3. The pressure shoe on the top spindle must be parallel to the tables and in good working order.
4. The work piece must be in total control at all times.
5. I recommend the use of a special type of saw blade, a groover type. Specified for the job, fpm, type of material, etc.
6. Use an anti-kickback.

From contributor J:
You will still have saw marks on the edge. There are many places to buy quality blades. Some are better than others. I would bet the little saw blades on the moulder would give a much better finish cut than a gang rip.

From the original questioner:
I wasn't sure, but I thought that since the blade is a much smaller diameter, the cut would be a little better since there is less chance of deflection. I was also considering using a stiffening plate on either side of the blade.
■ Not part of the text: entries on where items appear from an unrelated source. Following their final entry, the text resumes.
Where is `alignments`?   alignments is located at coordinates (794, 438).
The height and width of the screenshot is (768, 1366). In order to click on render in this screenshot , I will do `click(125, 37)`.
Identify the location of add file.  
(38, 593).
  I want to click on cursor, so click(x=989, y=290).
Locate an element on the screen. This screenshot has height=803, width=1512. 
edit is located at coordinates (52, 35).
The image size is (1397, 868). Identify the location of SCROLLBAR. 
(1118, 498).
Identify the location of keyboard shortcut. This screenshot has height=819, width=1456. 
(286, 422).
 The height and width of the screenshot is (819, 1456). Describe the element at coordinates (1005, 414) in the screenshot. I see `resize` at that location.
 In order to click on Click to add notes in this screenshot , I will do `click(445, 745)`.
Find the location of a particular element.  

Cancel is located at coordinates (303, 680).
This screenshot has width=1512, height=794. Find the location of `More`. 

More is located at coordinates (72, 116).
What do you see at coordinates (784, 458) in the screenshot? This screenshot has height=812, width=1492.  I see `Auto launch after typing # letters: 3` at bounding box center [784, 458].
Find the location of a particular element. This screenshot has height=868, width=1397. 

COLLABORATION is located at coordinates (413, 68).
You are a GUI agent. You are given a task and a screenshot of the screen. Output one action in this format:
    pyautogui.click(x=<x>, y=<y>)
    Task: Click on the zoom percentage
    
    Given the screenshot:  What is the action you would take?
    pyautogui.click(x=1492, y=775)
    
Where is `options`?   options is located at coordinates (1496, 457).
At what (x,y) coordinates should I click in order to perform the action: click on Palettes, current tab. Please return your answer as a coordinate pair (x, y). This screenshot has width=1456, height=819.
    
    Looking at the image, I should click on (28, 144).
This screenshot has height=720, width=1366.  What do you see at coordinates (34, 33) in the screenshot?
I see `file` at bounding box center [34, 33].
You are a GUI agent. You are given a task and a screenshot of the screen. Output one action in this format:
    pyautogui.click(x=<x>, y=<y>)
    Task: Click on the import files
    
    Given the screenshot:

Dave, should the anti-kickback be mounted before the blade or after the blade? On my moulder it would be relatively simple to mount kickback fingers on the infeed side of the top head since there are already pre-tapped holes there.

Thanks for all your help. I look forward to trying this out.

From contributor R:
Every time I have mounted these on a moulder, it has been installed on the infeed table before the first bottom head. That way, the operator is protected at the infeed station. If you mount it someplace else, you have to be concerned about the feedbeam and rollers. There is limited room on your moulder.

From contributor R:
Just a few more ideas for you. Most quality anti-kickback devices made for a moulder have an arm to lift up the fingers of the device. This is used if you have to move the feed system in reverse after the machine has come to a stop. If you don't have this and you move the feed system backwards while stopped, you will do damage to your machine and throw precise settings off, such as infeed tables and fences.